Search the entries below for the word "screenshot", then copy each line in which it is found.

-------- Source material --------

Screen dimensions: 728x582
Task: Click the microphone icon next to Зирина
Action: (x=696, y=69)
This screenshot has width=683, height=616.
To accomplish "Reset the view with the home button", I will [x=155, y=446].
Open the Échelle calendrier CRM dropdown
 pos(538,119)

--------
-------- Source material --------

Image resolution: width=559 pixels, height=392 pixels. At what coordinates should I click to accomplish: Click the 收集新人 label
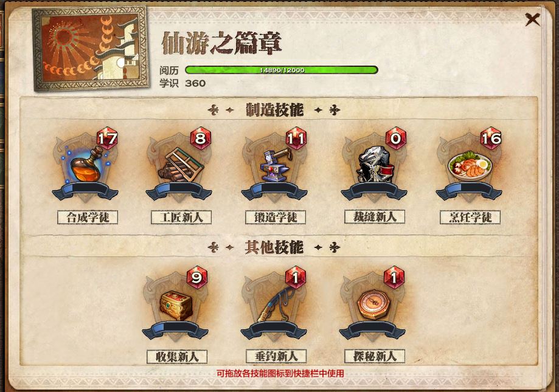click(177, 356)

--------
-------- Source material --------

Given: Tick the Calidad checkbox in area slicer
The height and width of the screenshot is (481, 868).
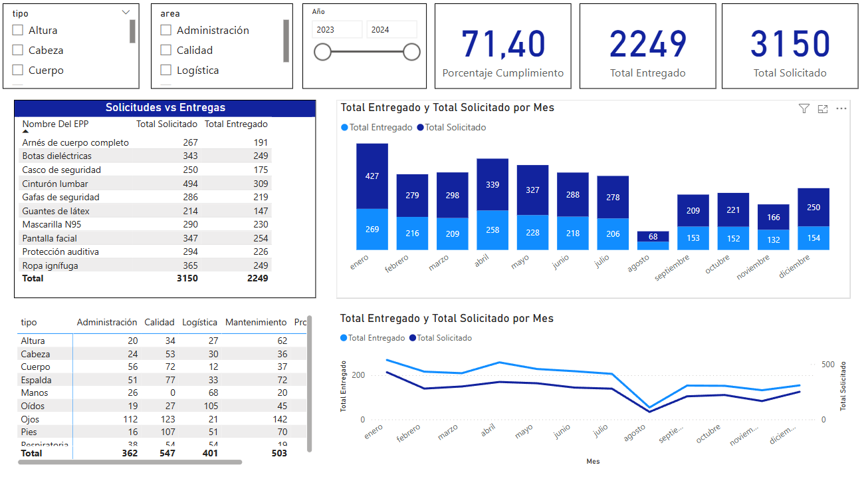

--------

Exercise answer:
This screenshot has width=683, height=616.
The height and width of the screenshot is (481, 868).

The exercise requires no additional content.